Fact is, that Fascism has relied much more on intimidation than on persuasion. in order to advance their political cause. In 1936, the British Union of Fascists organized a march through the heavily Jewish East End of London. It was evident that Oswald Mosley, the Fascist leader and organizer of the demonstration, did not intend to persuade the Jews living in that neighborhood to join his group. If anything, his intention was to intimidate and terrify them—and to provoke them too. Nor did the American neo-Nazi group that applied for a march permit in the also heavily Jewish Chicago suburb of Skokie in 1978 set out to persuade Skokie’s residents, many of who were Holocaust survivors, into becoming Nazis. Nor does the KKK attempt to persuade Black people when it burns crosses in front of their homes and in their neighborhoods.

In London, Mosley and his followers were successfully opposed by twenty thousand demonstrators, who clashed with the six thousand police trying to protect a couple of thousand fascists in the now famous battle of Cable Street. In Skokie, a Chicago suburb, the local authorities tried to prevent a Nazi march, but the American Civil Liberties Union (ACLU) sued to allow it, causing many of its members to resign. Despite the ACLU’s legal victory, the neo-Nazis decided to stage a rally in downtown Chicago instead. While Nazism was rising in the London of the 1930s, it had become a minor, fringe group in Skokie, Illinois in 1978. Yet, both groups belonged to an organized political current with a history of physical intimidation and violence.  

The ACLU’s defense of the Nazi march in Skokie included two key arguments. One pointed at the dangers posed by allowing the state, local, or federal government to limit or regulate speech since it would set a precedent that could be turned against other social movements’ democratic rights, including organized labor, minority groups, women and the left. On this issue, the ACLU was on very solid ground. Reston himself points at that same danger of having the state regulate speech and admonishes the left against its appealing to the state, whether in the form of legislation or police action, lest it strengthens the hand of that very state in suppressing the free speech of the left and protest movements. 

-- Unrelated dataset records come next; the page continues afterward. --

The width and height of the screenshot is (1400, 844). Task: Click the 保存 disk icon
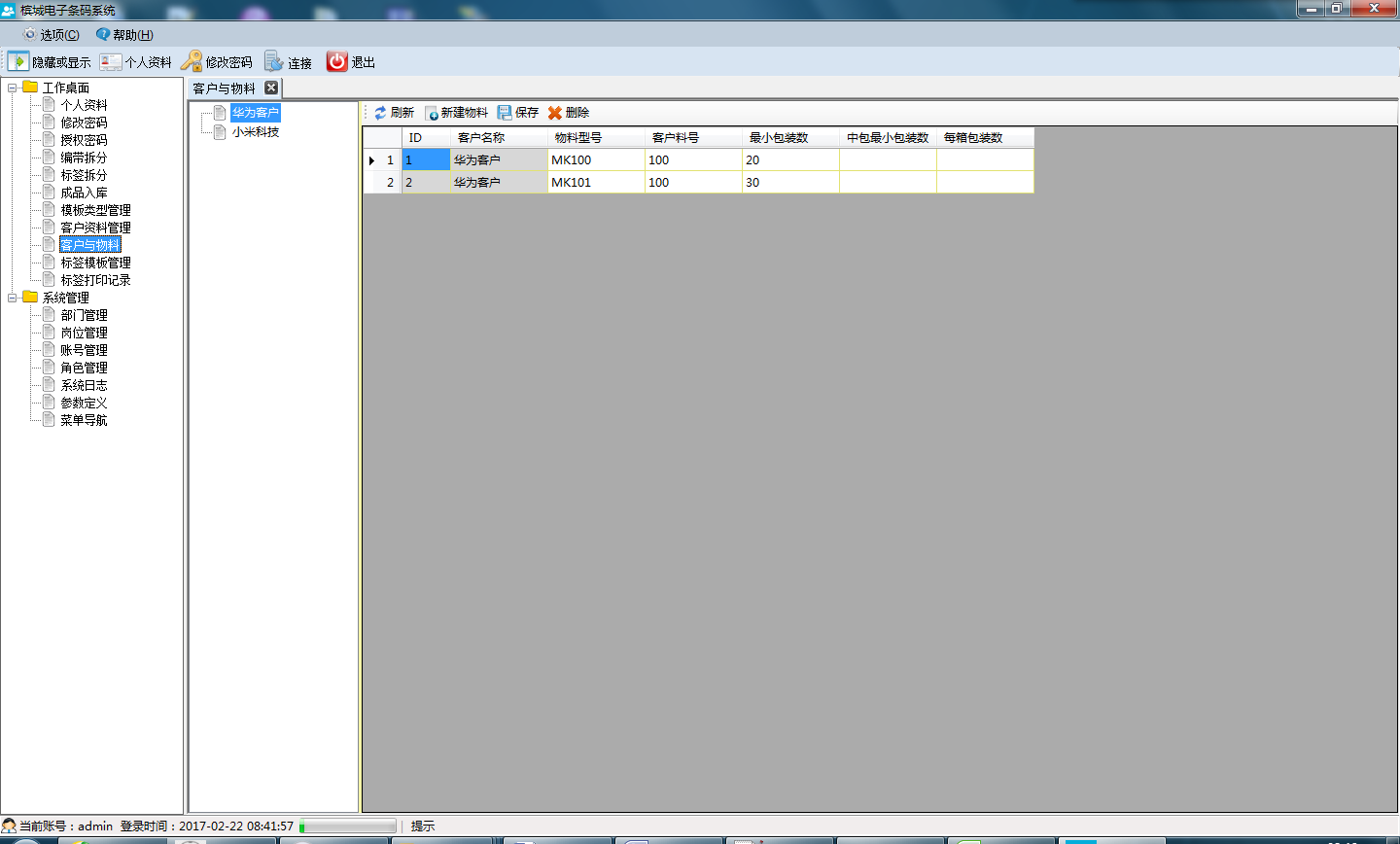coord(505,113)
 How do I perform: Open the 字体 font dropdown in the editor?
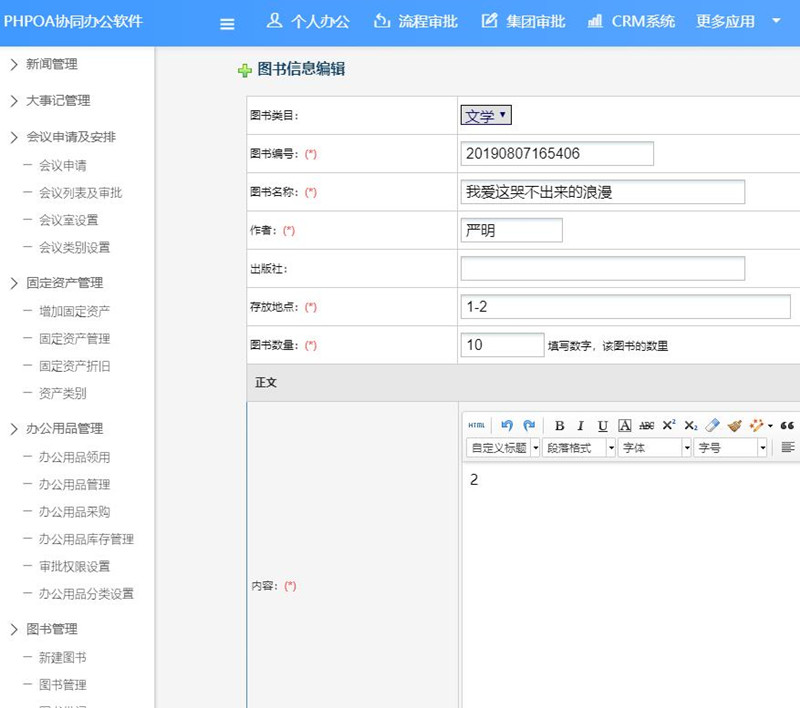[651, 447]
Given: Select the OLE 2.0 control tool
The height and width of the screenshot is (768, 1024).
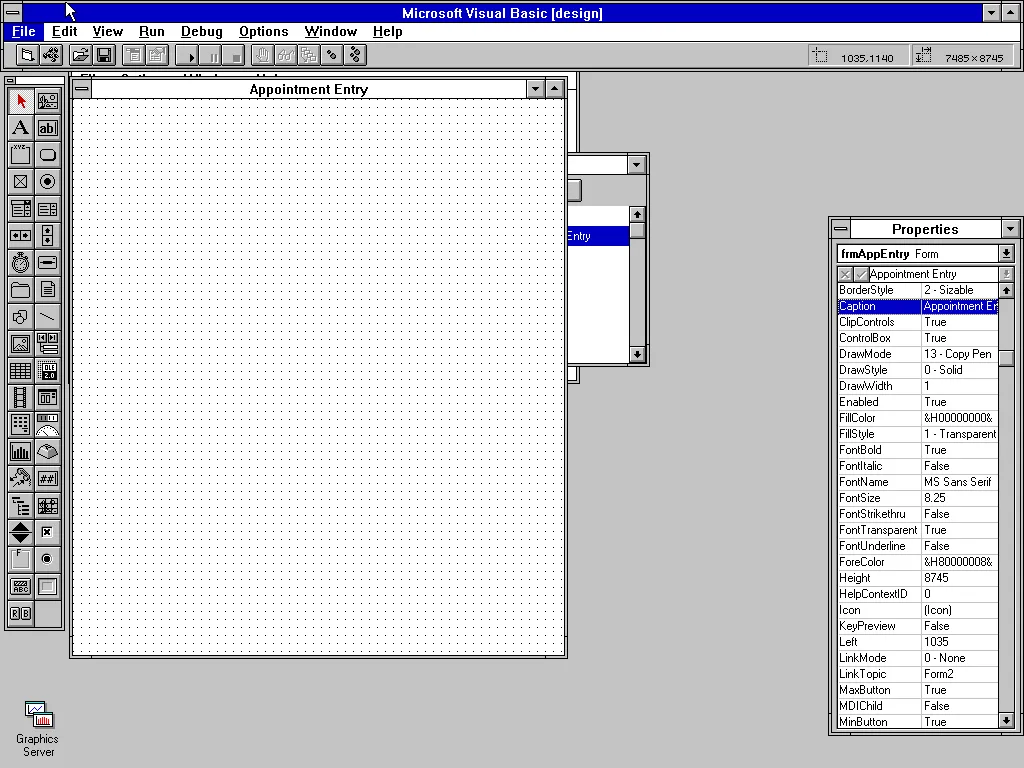Looking at the screenshot, I should click(47, 370).
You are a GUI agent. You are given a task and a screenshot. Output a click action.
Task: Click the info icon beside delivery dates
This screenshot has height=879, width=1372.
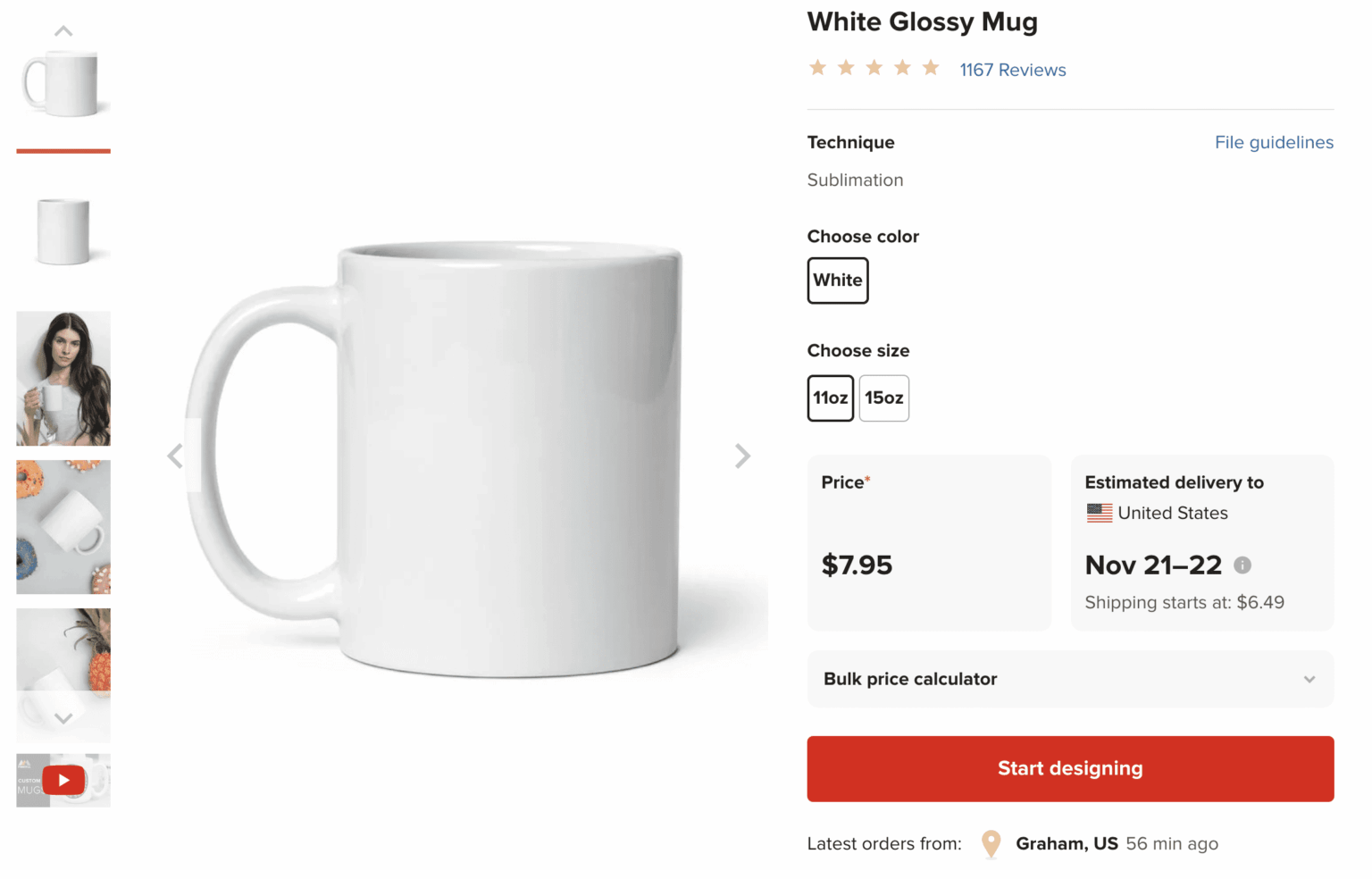click(x=1242, y=565)
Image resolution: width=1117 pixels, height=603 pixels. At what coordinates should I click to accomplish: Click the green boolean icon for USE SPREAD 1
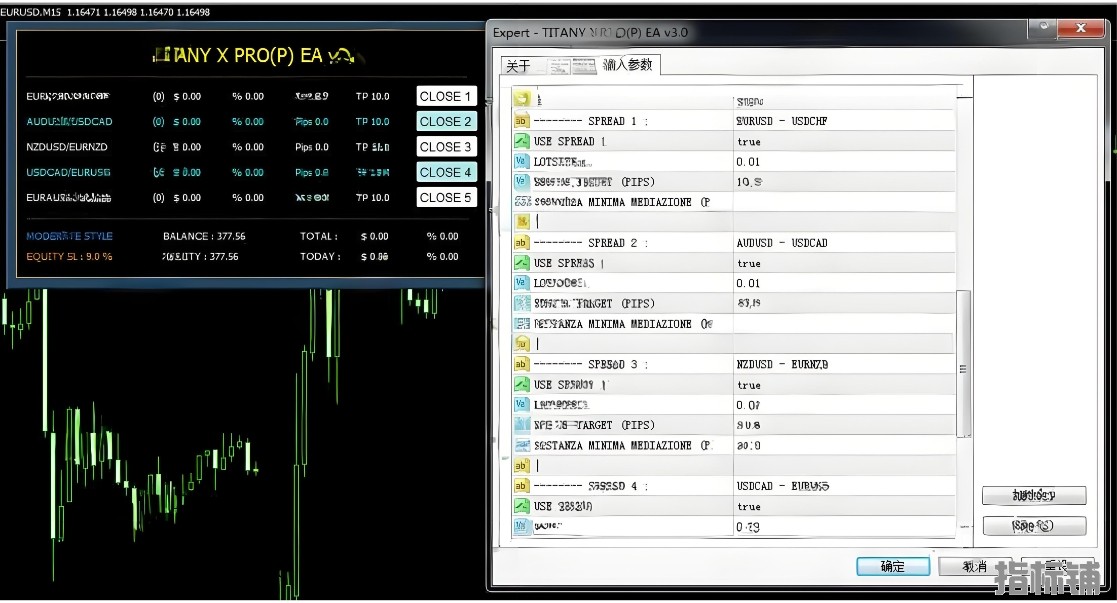(x=521, y=142)

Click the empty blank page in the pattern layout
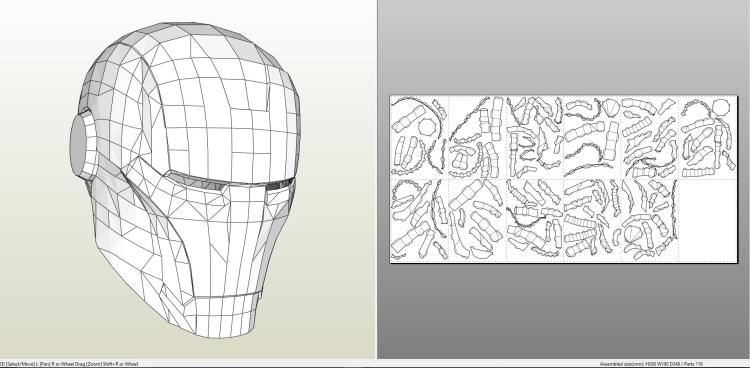(x=707, y=221)
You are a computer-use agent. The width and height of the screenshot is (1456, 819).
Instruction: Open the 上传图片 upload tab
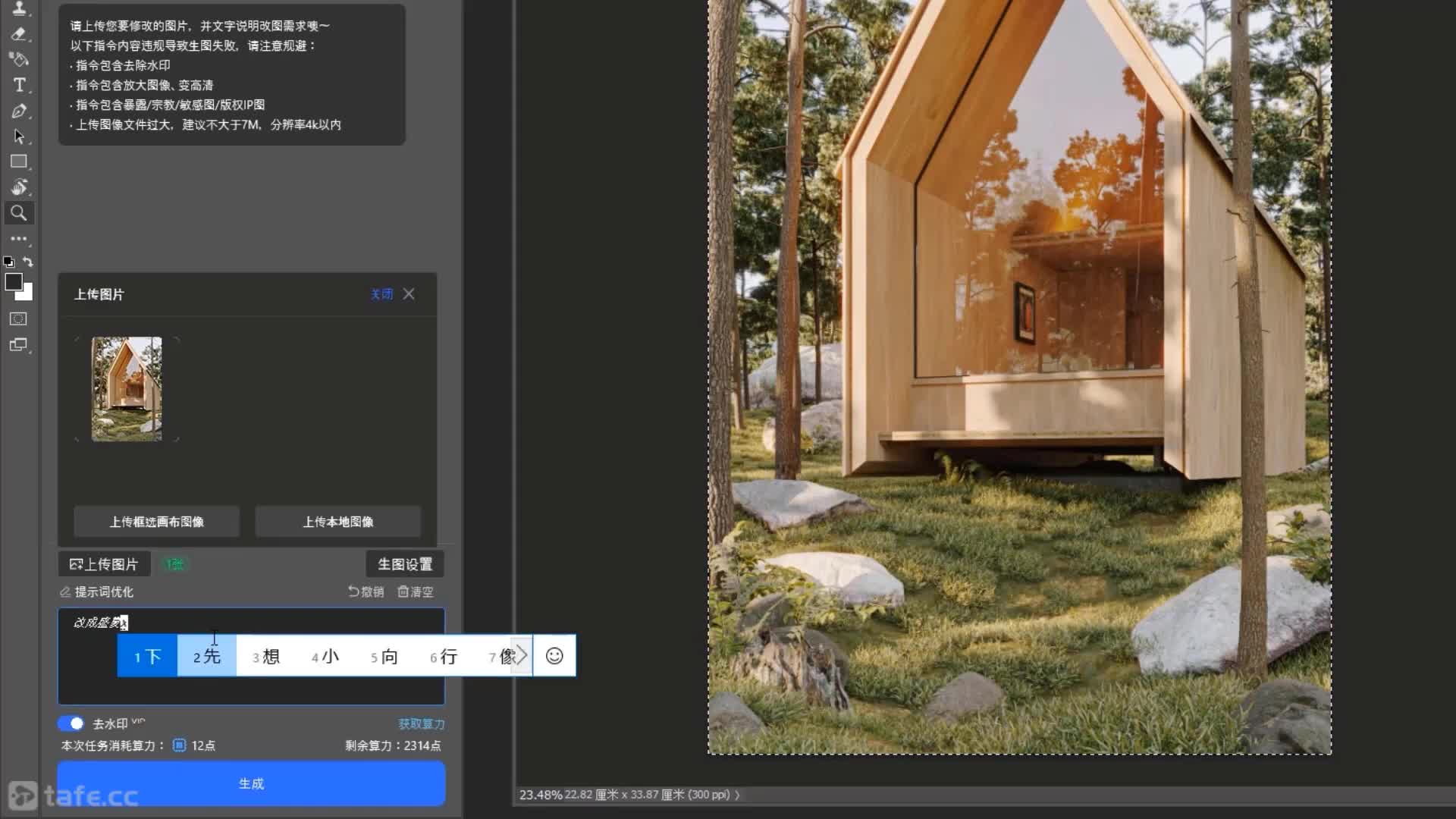[104, 564]
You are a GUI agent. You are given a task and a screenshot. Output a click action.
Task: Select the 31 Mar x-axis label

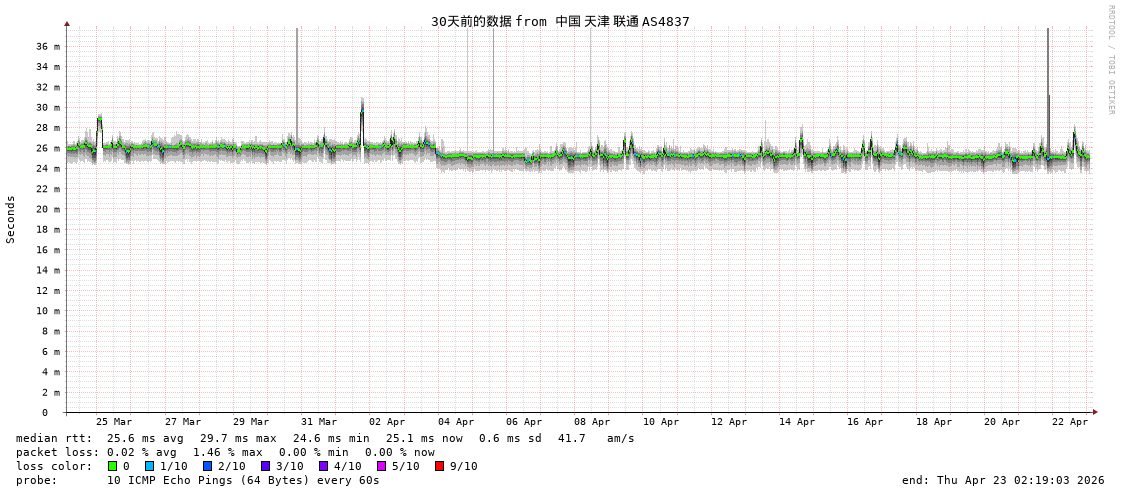click(x=319, y=422)
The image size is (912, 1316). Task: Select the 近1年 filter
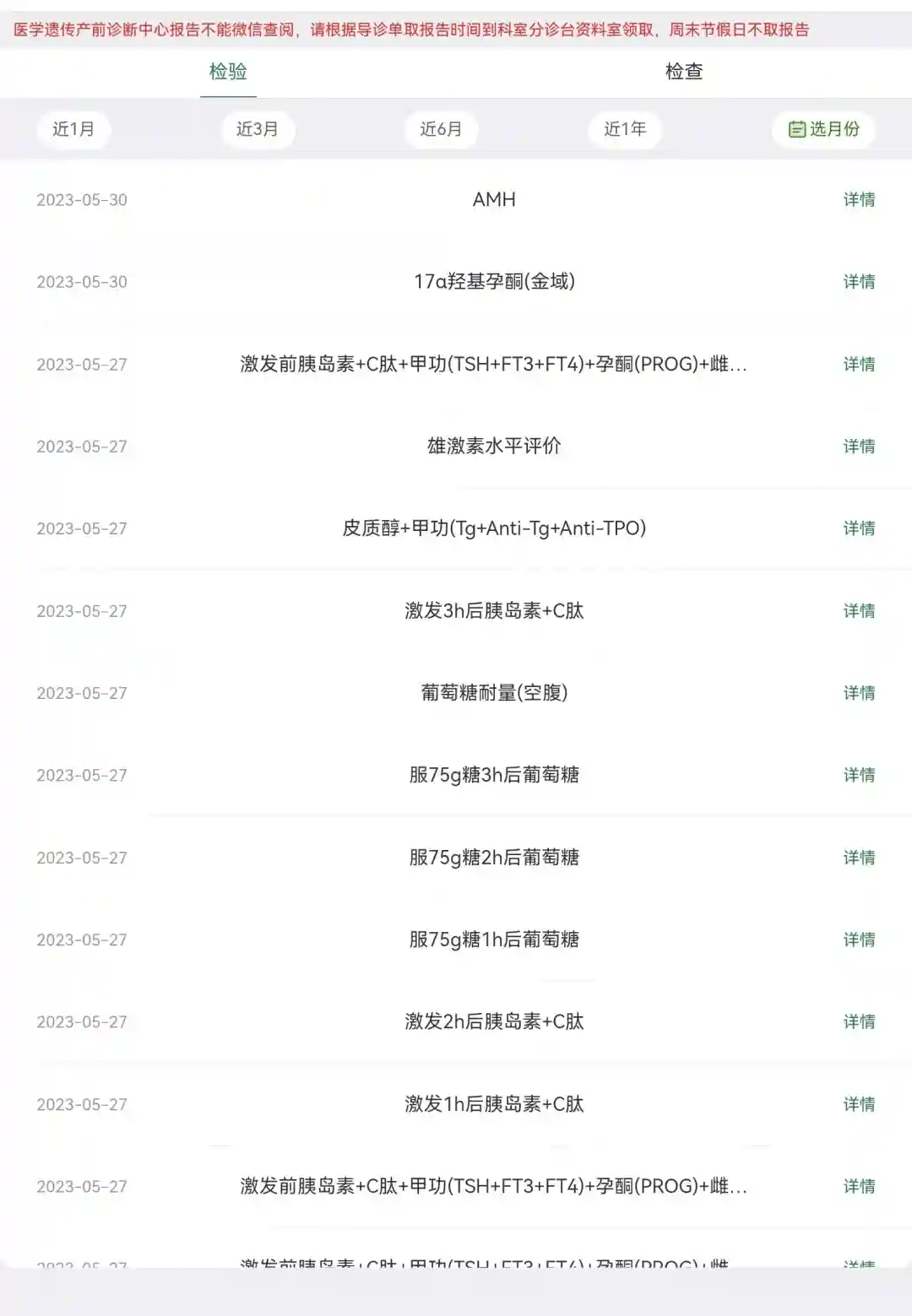tap(625, 129)
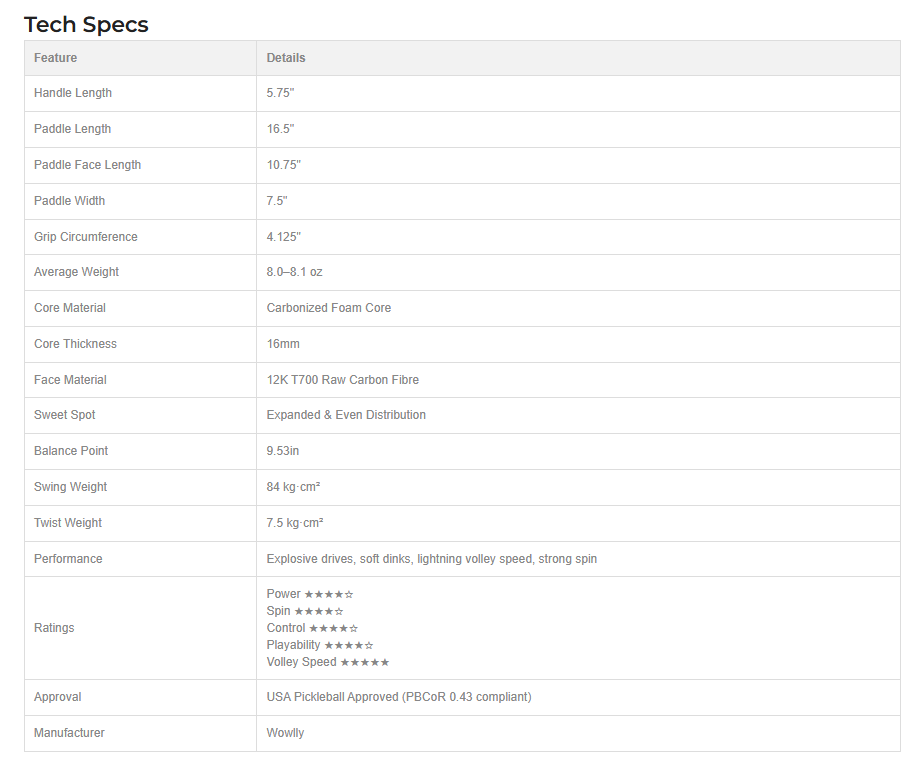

The ACLU’s second argument was that because the march did not pose an intended, likely, and imminent danger of violence, it counted as constitutionally protected speech. This argument brings up to the surface an important distinction between the antiracist left and the broadly liberal ACLU. For the latter, violent racist intimidators should enjoy the same free speech rights as racist persuaders such as, for example, the racist academics Jensen, Herrnstein, Murray (and Eysenck in Britain.) For the antiracist left, violent intimidators such as Nazis and Fascists should be considered as categorically different from the racist persuaders like the above-mentioned academics. (Samuel Farber, “A Socialist Approach to Free Speech,” Jacobin, February 27, 2017.)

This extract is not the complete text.